While the function model() selects an OLS specification based on information criteria, the function fcast() makes forecast from 1 to $h$ step-ahead. For each $h$ both the model and the wavelet core inflation are re-estimated. The arguments are the same as in model() function:

fcast_inf_wav <- fcast(
df = inf[1], lags = c(2, 2), .h = 12,
wav = TRUE, xreg = dummies, a = NA, vscale = "level")
round(fcast_inf_wav, 4)

fcast_inf_core <- fcast(df = inf, lags = c(2, 2), .h = 12, xreg = dummies)

fcast_inf_ar <- fcast(df = inf, lags = c(2, 0), .h = 12, .var = "ar", xreg = dummies)

A comparison of core inflation measures can be made from the root-mean-squared forecast error (RMSE) or mean absolute forecast error (MAE). The task of function error() is to compute this:

rmse_inf_wav <- error(
  df = inf[1], lags = c(2, 2), .H = 6, .K = 25,
  wav = TRUE, xreg = dummies, a = NA, vscale = "level"
)
rmse_inf_wav

rmse_inf_core <- error(df = inf, lags = c(2, 2), .H = 6, .K = 25, xreg = dummies)
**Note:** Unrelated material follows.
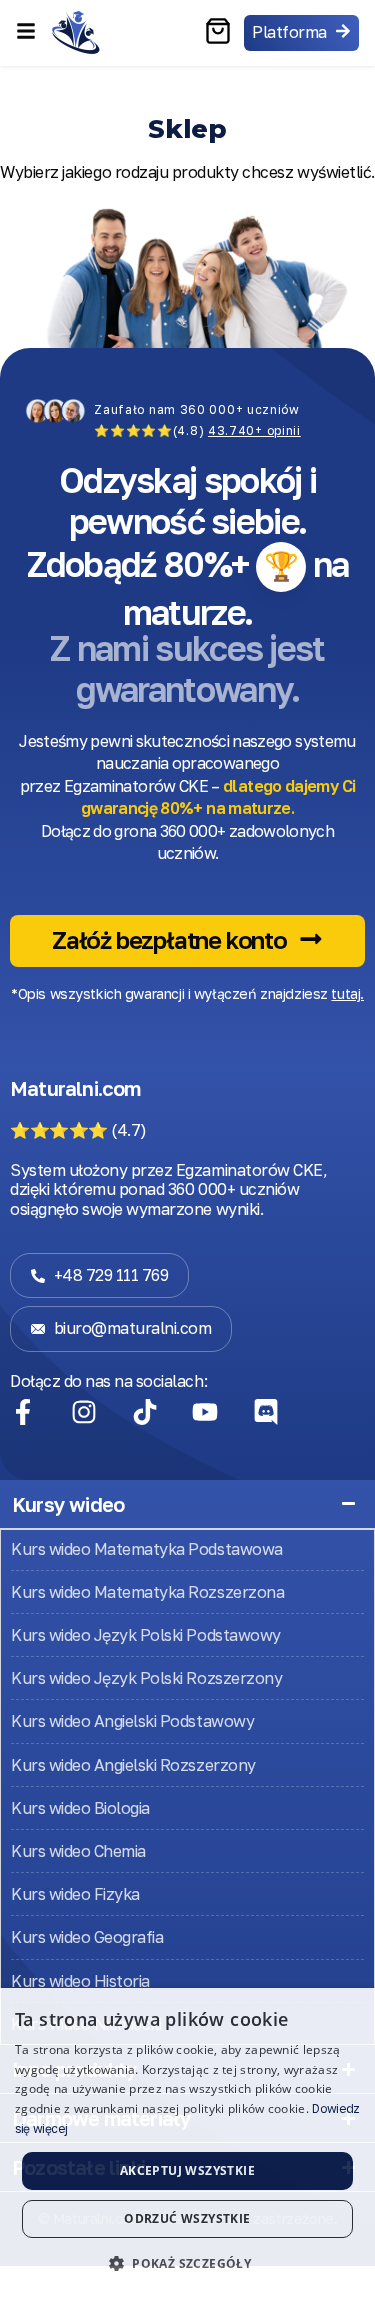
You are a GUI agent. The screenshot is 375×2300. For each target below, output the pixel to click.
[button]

rmse_inf_ar <- error(df = inf, lags = c(2, 0), .H = 6, .K = 25, .var = "ar", xreg = dummies)

rmse_inf_wav /  rmse_inf_ar
rmse_inf_core /  rmse_inf_ar
rmse_inf_wav / rmse_inf_core

As results above show, core inflation that exclude food and energy can help to predict inflation better than an AR model or the wavelet core inflation. A better wavelet model, however, can be selected. Wavelet methods use a lot of parameters. Then, the function error_vin_wavmap() can help one to select an appropriated specification based on forecasting criterion. This can be done in three steps.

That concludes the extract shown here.